Nach oben, nicht nach unten.
Man schwebt, bevor man es bemerkt.
Sie übersetzt sich sofort in den Körper.
Der Herzschlag beschleunigt.
Die Gedanken laufen schneller als sonst.
Alles fühlt sich möglich an — weil es sich so anfühlt.
Sie kommt nach Momenten, die alles verändern.
Nach einer Nachricht, die man nicht erwartet hatte.

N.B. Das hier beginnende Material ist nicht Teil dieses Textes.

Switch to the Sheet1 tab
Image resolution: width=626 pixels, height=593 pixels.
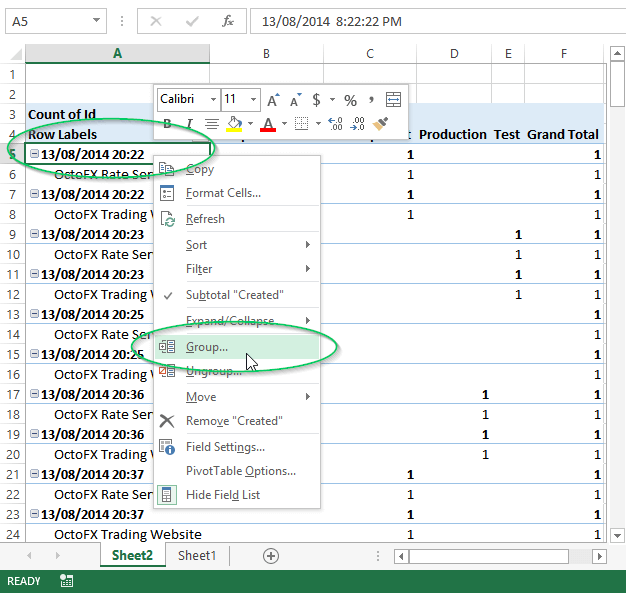[196, 555]
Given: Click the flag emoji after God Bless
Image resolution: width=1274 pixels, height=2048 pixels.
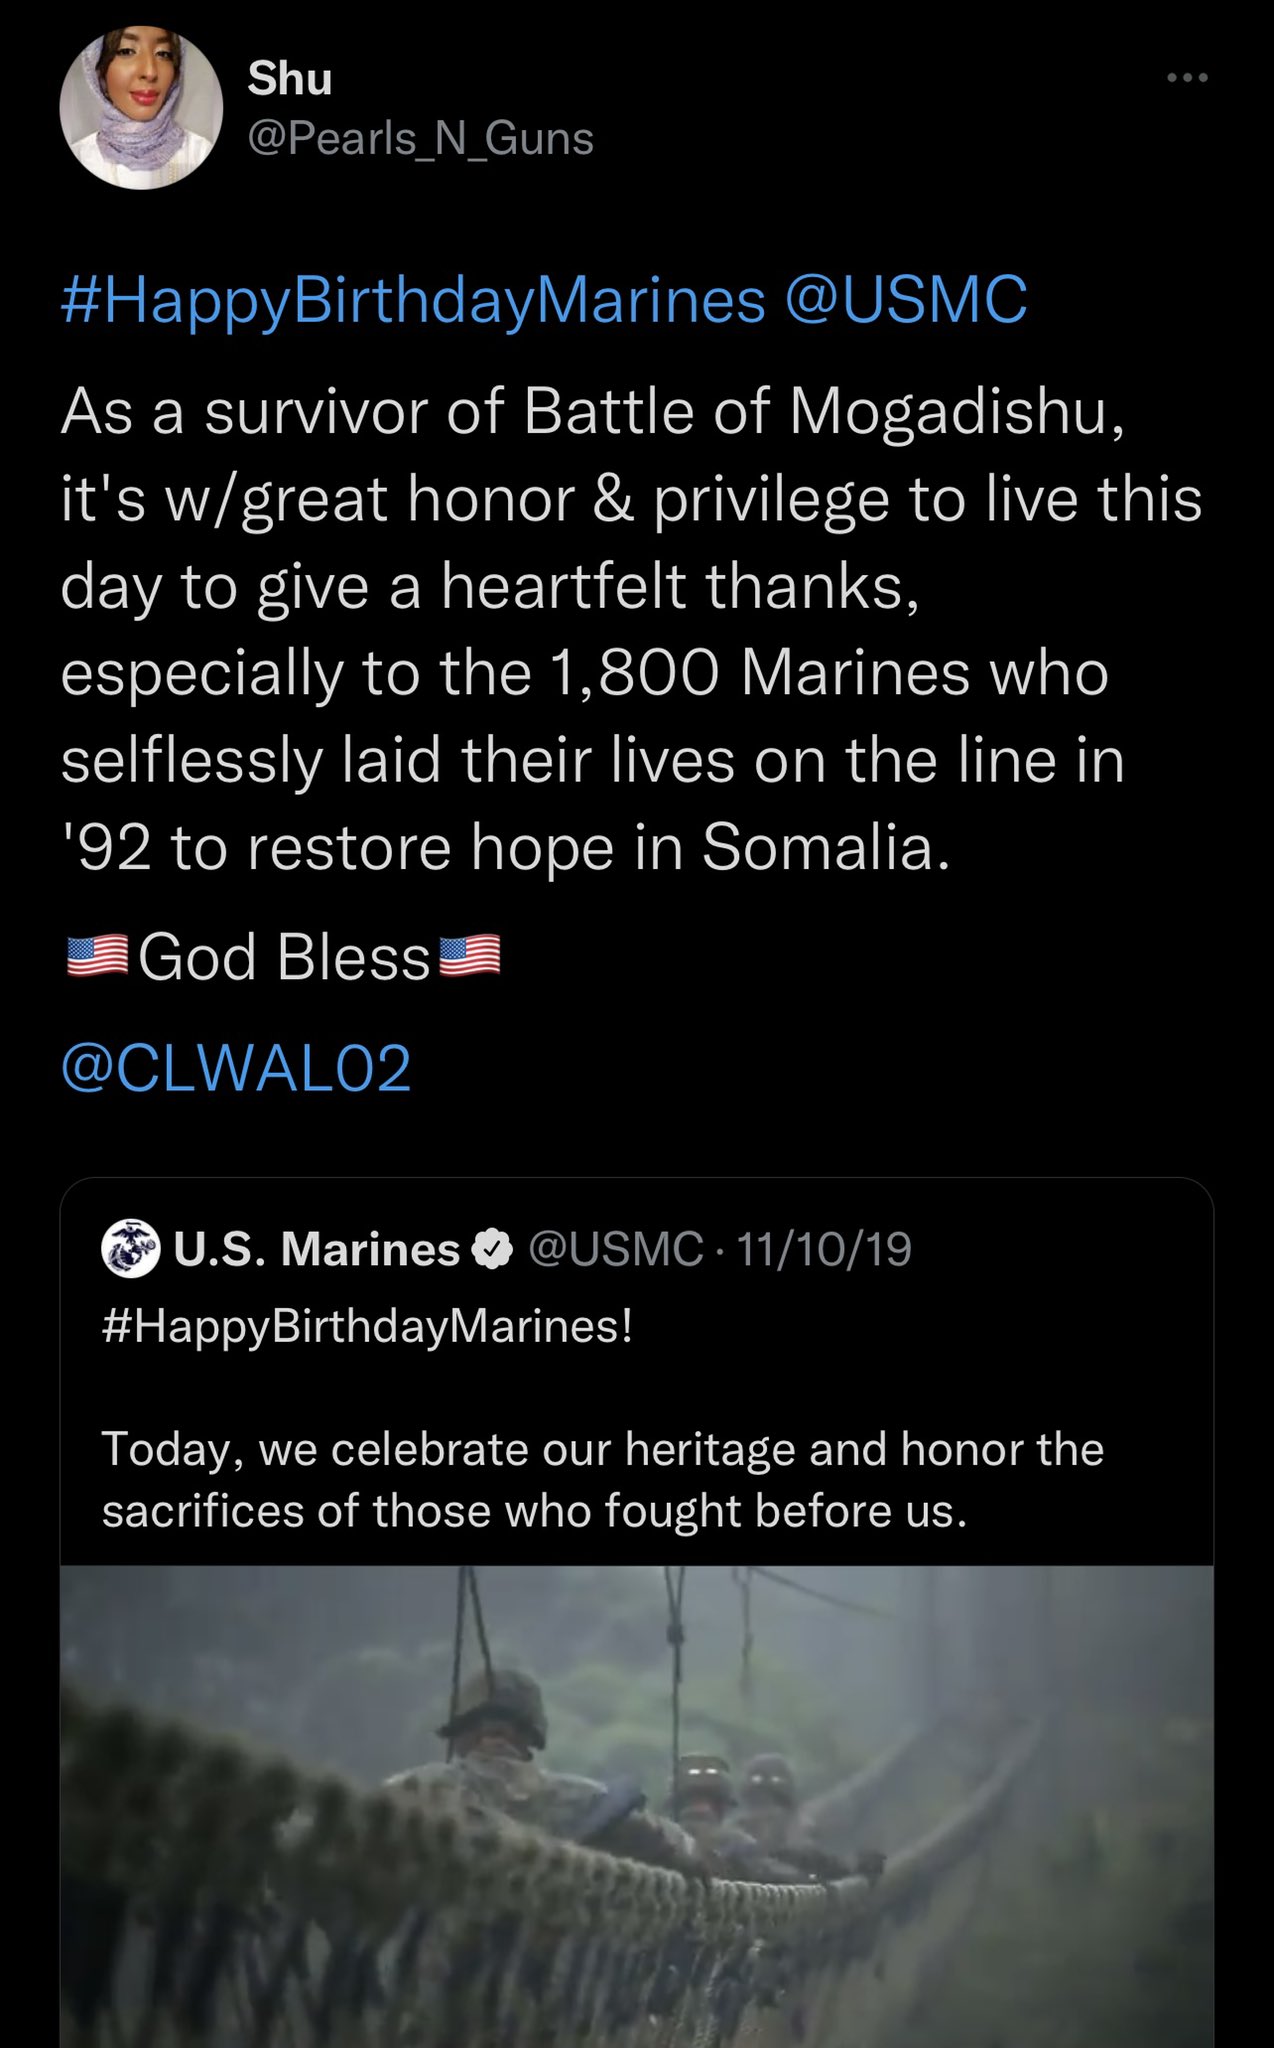Looking at the screenshot, I should (x=470, y=956).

Nach einem Ergebnis, das man sich nicht zu wünschen wagte.
Nach dem ersten Atemzug auf der anderen Seite von etwas Schwerem.
Euphorie und Glück sind verschieden.
Glück ist ruhig, geerdet, still.
Euphorie ist laut — auch wenn sie schweigt.
Sie vibriert, sie drängt, sie will sich mitteilen.
Manchmal kommt sie grundlos.
Ein Morgen, eine Bewegung, ein Licht —
und plötzlich ist da ein Überschuss,
der keinen Anlass braucht.
Sie dauert nicht.
Das liegt in ihrer Natur.
Was so hoch trägt,
landet irgendwann — sanft oder weniger sanft.
Wer sie kennt, sucht sie manchmal zu sehr.
Und findet dann nur ihre Imitation —
lauter, aber hohl.
Die echte kommt ungerufen.
Wer Euphorie kennt,
weiß dass das Leben Momente bereithält,
in denen alles stimmt und brennt und leuchtet —
und dass man dafür offen bleiben muss.